2. Work for a place that you find interesting and values you as a person. Doing research before on the place and job will give you a better idea on what to expect.
3. Be a good listener to your surroundings. Are the people around you happy? Do those who work there enjoy their job?
4. If you have a feeling the internship isn’t what you want to do, say something sooner and respectfully. Be careful not to burn a bridge that you might cross in the future. Letting the place of business know you are leaving instead of just disappearing shows courage and respect.
When I told my college councilor the internship didn’t work out she pulled me aside. “This just came in the morning and I think you’ll like it but you have to get your information to me today.” When I looked at the letter head I saw the Warner Brothers logo. I ran to my desk and filled out the application. Later that week I got a call, the interview would be in Burbank.
At the interview I realized they were looking for a team mate who would fit in with them. She didn’t seem to care about what school I went to, she wanted to see how well I would fit in with the team. The team was full of laid back thirty something creatives that were extremely different from one another. Everyone seemed friendly and excited to be working there. If I got this internship I would be driving an hour everyday to work not to mention morning traffic.
When I learned I got the internship I was so excited and getting paid for my time there was a big plus. I couldn’t wait to start working as a graphic designer. It was there that I learned how much work goes into a career. I had no life for the next six month. I was either in the office helping everyone out or on the 101 freeway trying to get home. Overall, the experience working at Warner Brothers was amazing. I knew it was God’s favor on my life because getting a job at a big production place like Warner Brothers is nearly impossible. I was excited when they asked if I wanted to extend my internship five more months.
It was neat to eat lunch on the lot where the cast of ER would be walking around in their scrubs. I was able to watch episodes of their newest shows before the season even came out. I was assisting and helping the office by doing the small office task for them as well as have creative freedom to solve problems on my own.
The more I worked in graphics, the more I saw I really wanted to learn how to edit videos. I knew if I was offered a job, it would be hard to go to school for editing. This was before learning how to edit was so accessible. There was still so much I wanted to do before I settled down with a full time job.
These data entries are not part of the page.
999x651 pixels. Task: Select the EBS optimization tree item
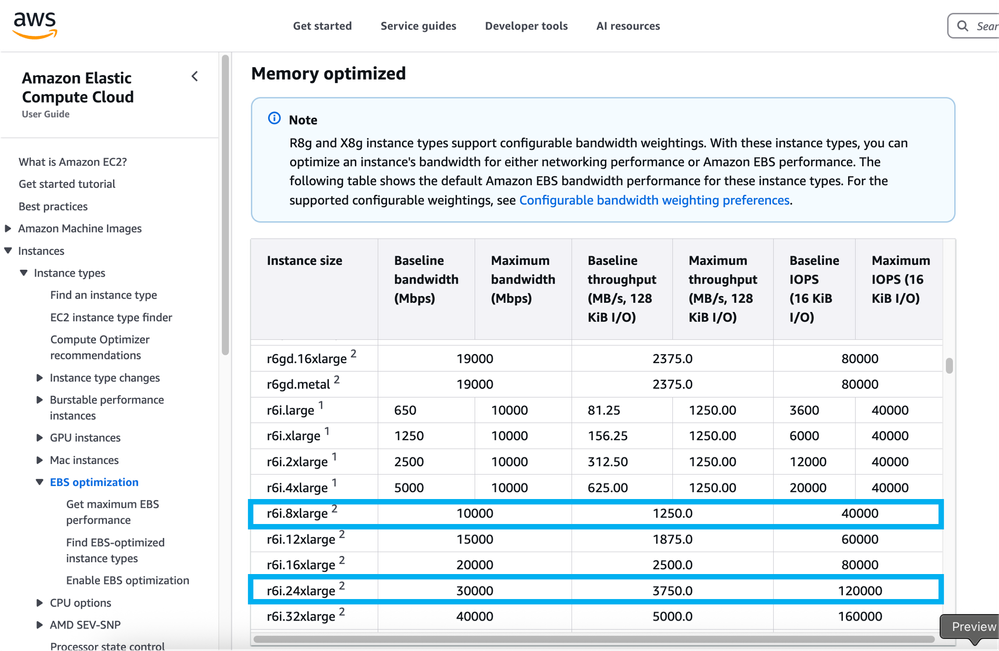pos(94,482)
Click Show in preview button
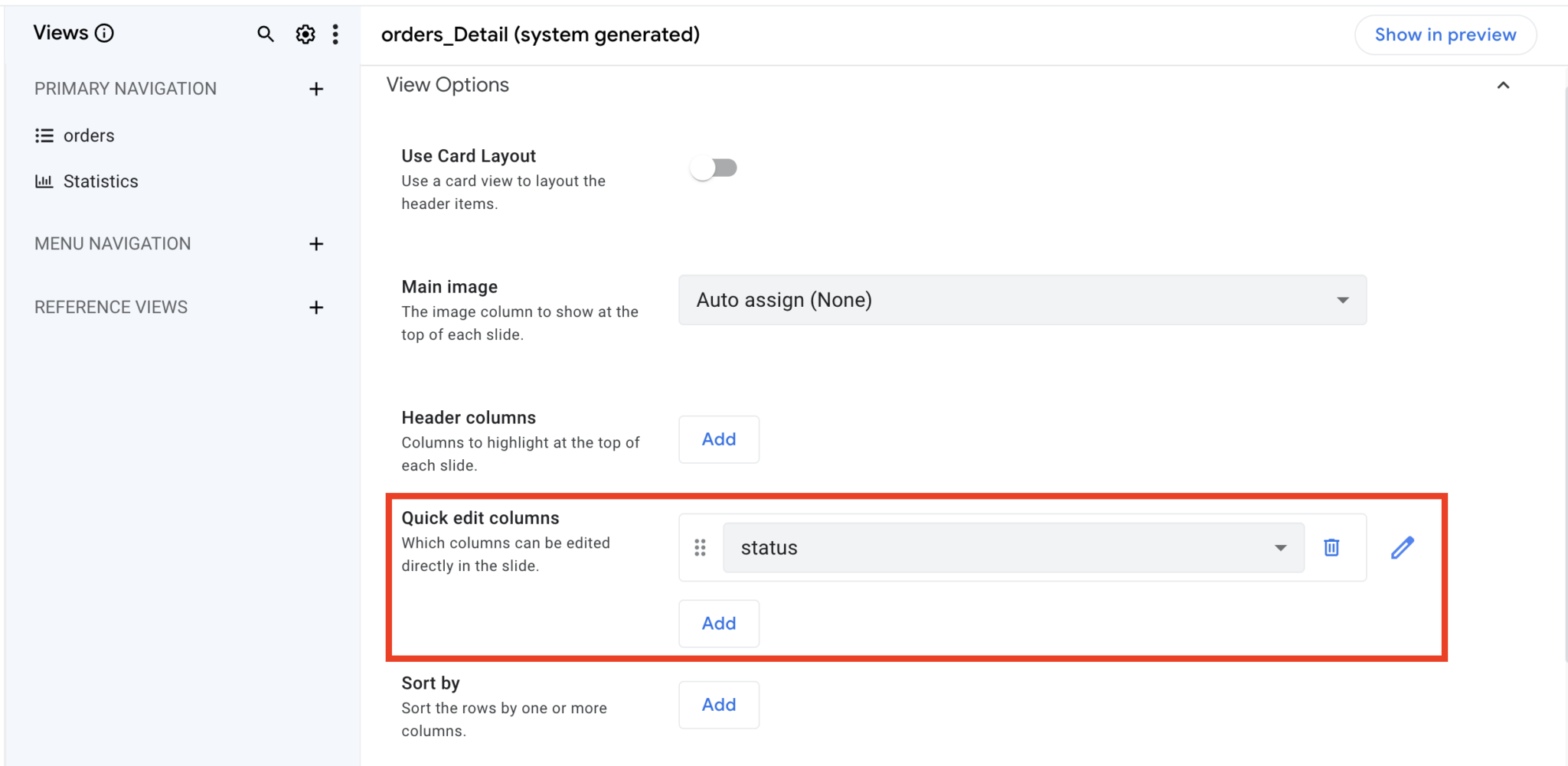 tap(1445, 34)
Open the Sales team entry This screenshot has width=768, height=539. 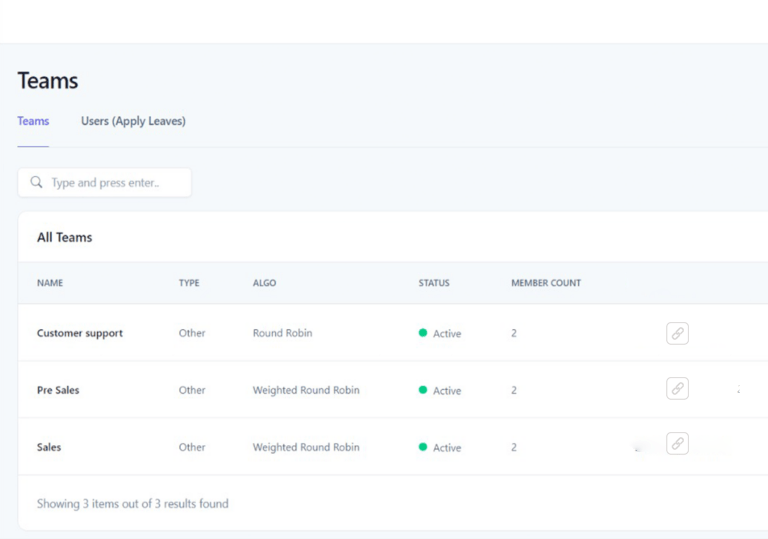click(49, 447)
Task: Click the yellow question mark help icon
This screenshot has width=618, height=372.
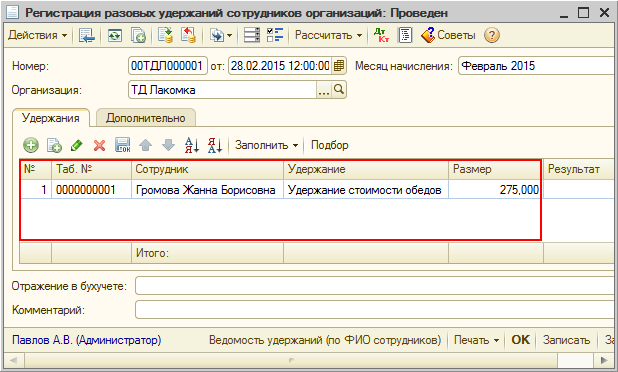Action: pos(491,35)
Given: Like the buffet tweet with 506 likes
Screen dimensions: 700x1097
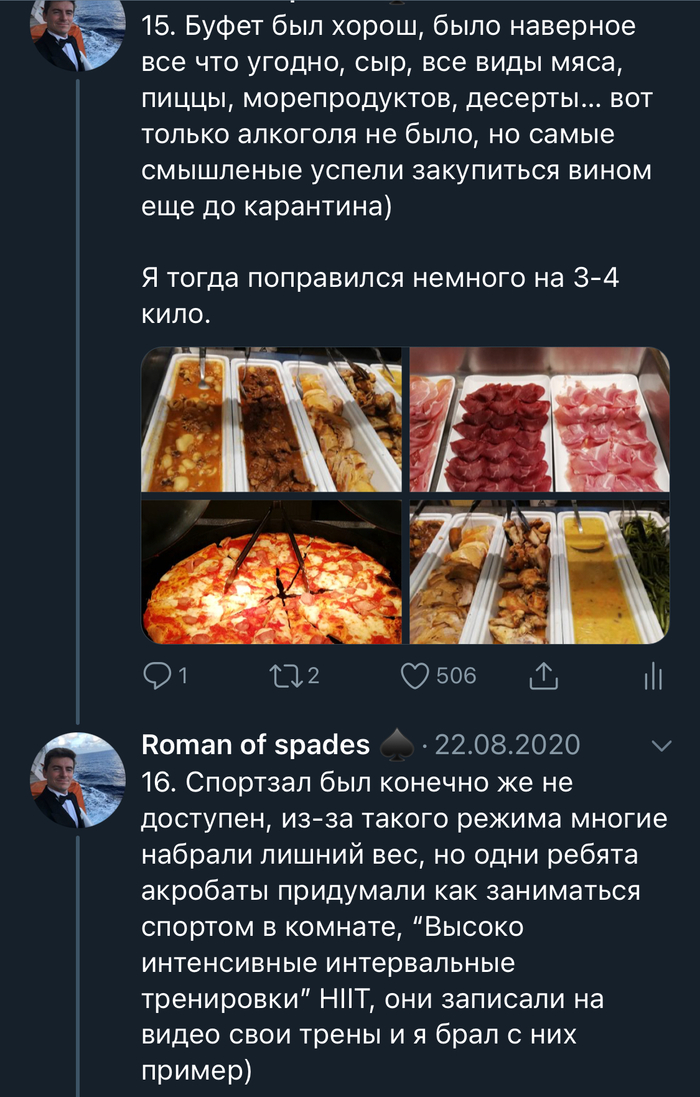Looking at the screenshot, I should point(414,677).
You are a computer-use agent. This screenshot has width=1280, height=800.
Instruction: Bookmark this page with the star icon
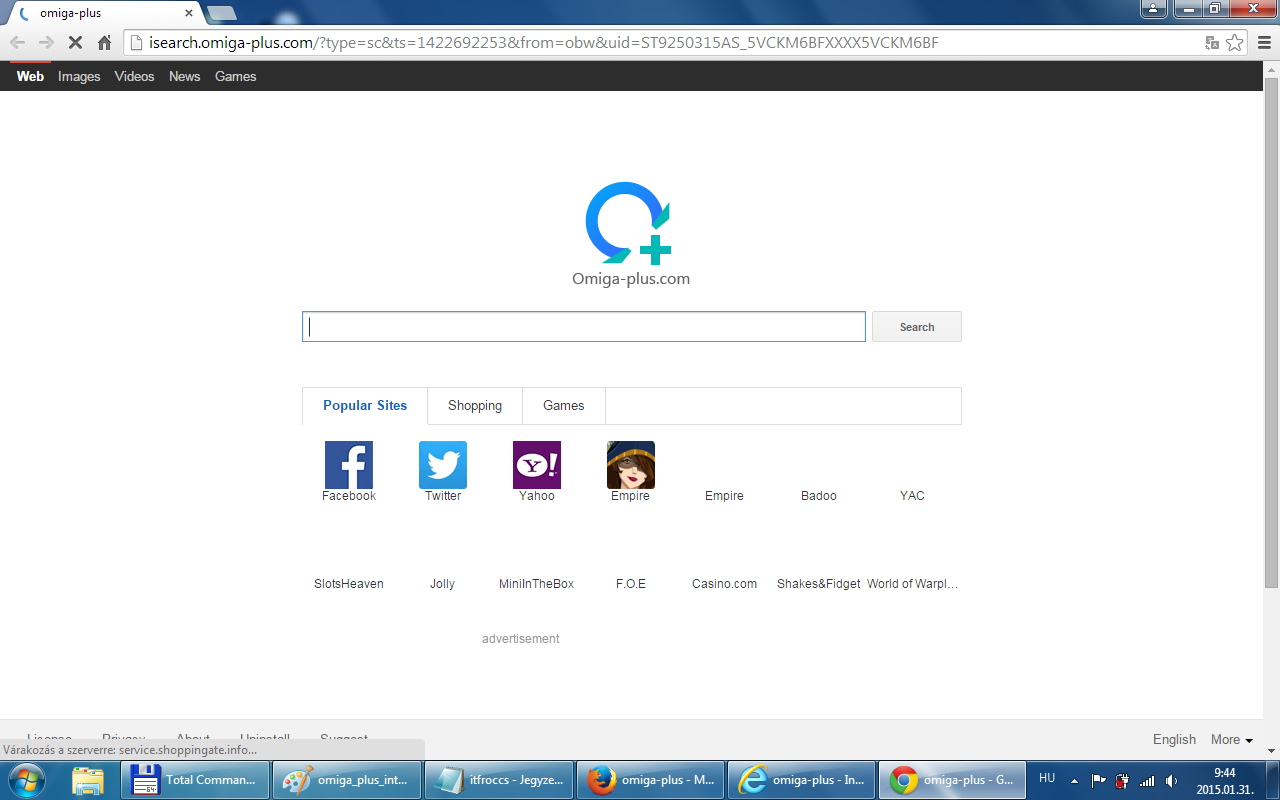coord(1235,43)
When the creative director asked what I wanted to do after interning, I told her I was going back to school. They threw me a good bye party and said to give them a call when I was done with school. Having such a great internship experience made me thankful I was honest with myself about the first one I had.
5. Figure out your goals and where you want your career to go during the internship. This is the best time to discover what is it you really want to do, what field of specialty would you like to work in. What you enjoy most.
6. Try to be helpful with everyone in the office. Develop new skills that you can brag about on your resume or that can land you a job.
7. Don’t complain. Be grateful for whatever task they give you. The better the attitude the more responsibilities they will give you. I did a coffee run once, and enjoyed the walk to Starbucks.
8. Make a good impression on everyone you meet. Be sure to remember names and shake hands with those you are introduce to. Having confidences goes a long way.
9. If its a non paid internship, make sure you are getting your pay though experience. Make it worth your time and effort. What you put into it, that is what you will get out of it.
10. Act like you belong there, as if you are a full time employee. Take your internship seriously, take advantage of the opportunities it might bring.
Interning at The WB at the start of my career let me know God had my career in His hands. He was leading me I never thought was possible. People doubted I could make a living off being creative, but I knew being creative is what I was born to do.